## Work instructions
Count the lines of the items that contain the string "width", matching case exactly, and give only the number.
-- Start of Data supplied --
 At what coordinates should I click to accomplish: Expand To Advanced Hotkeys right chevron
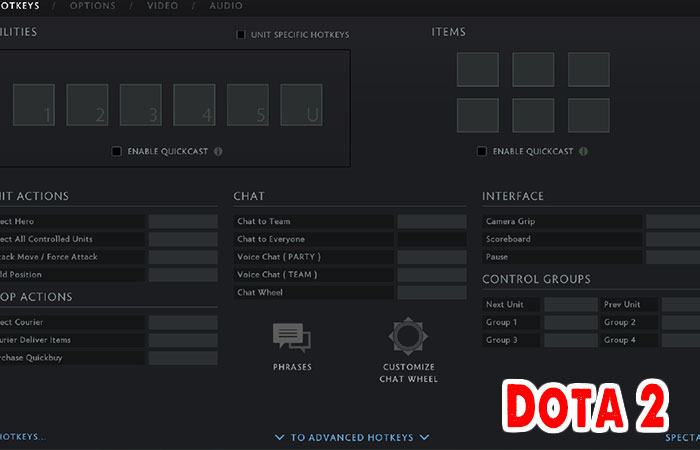point(424,437)
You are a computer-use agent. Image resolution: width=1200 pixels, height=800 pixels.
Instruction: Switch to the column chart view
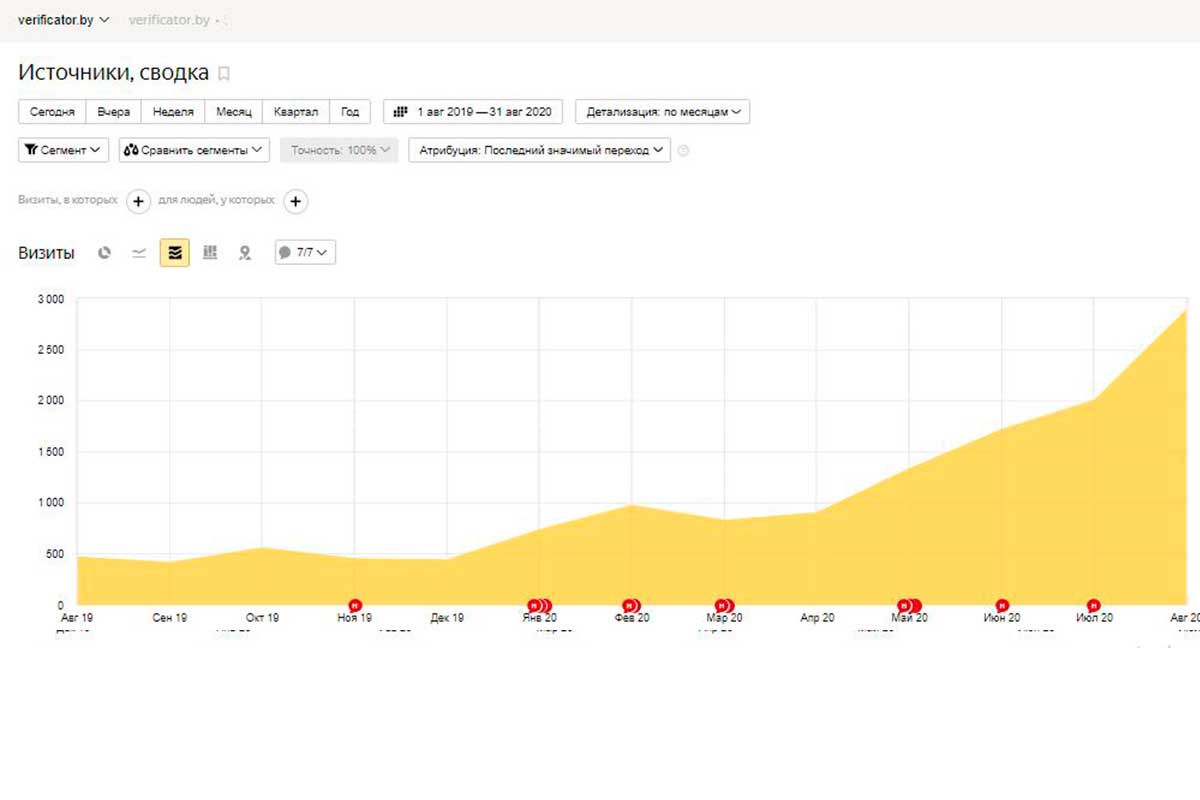tap(210, 253)
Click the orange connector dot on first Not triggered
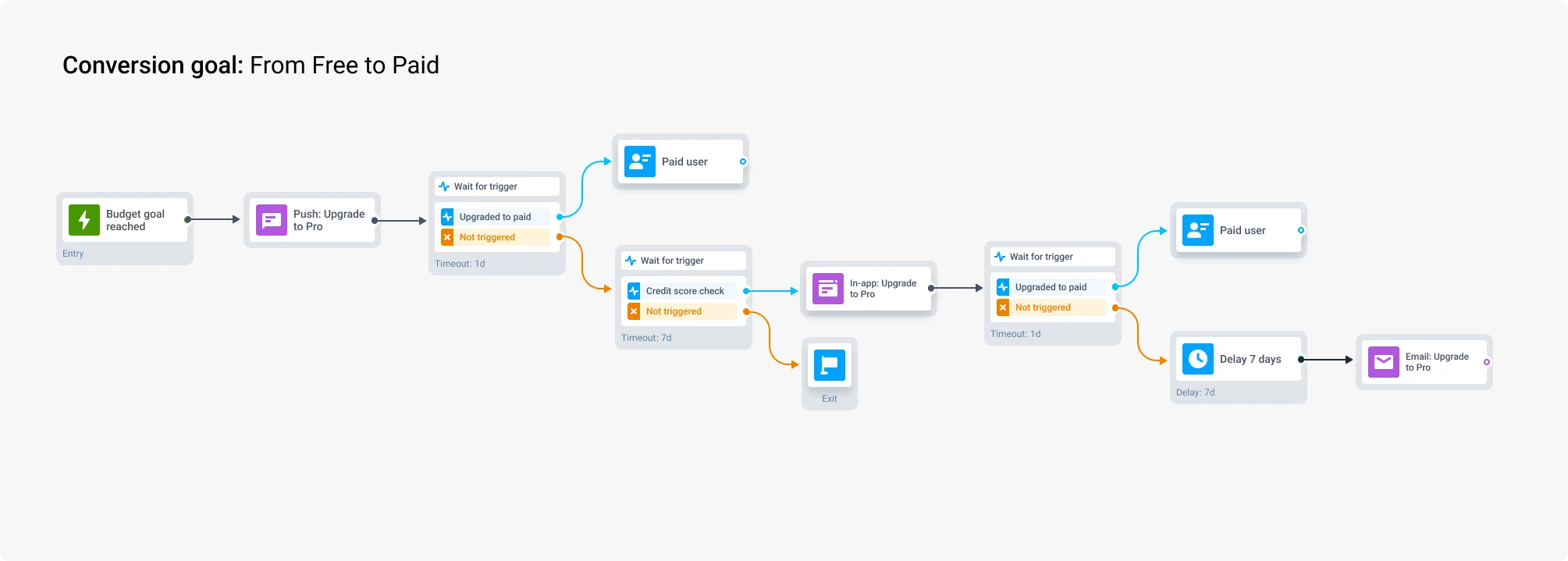 pyautogui.click(x=559, y=237)
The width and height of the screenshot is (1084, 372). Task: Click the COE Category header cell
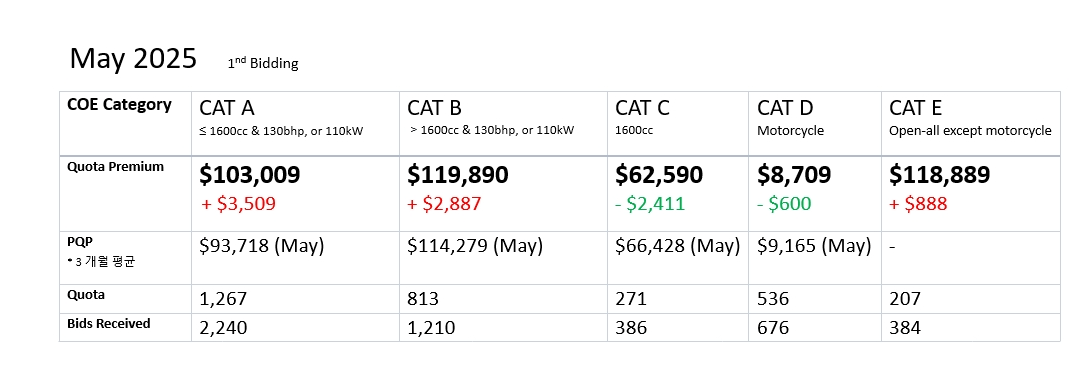[125, 124]
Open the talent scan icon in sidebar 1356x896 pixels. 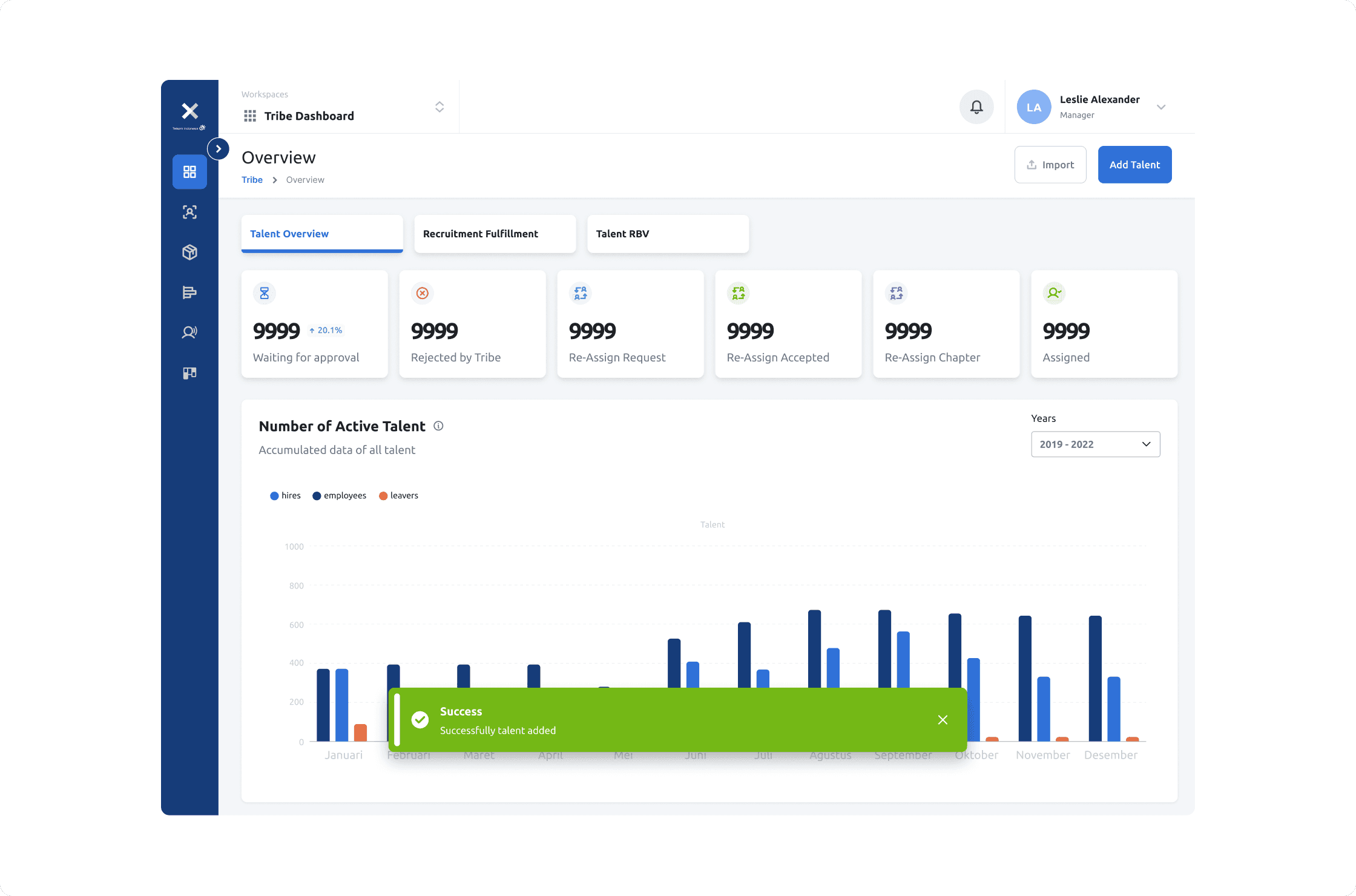coord(189,212)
-- End of Data supplied --
## Task solution
2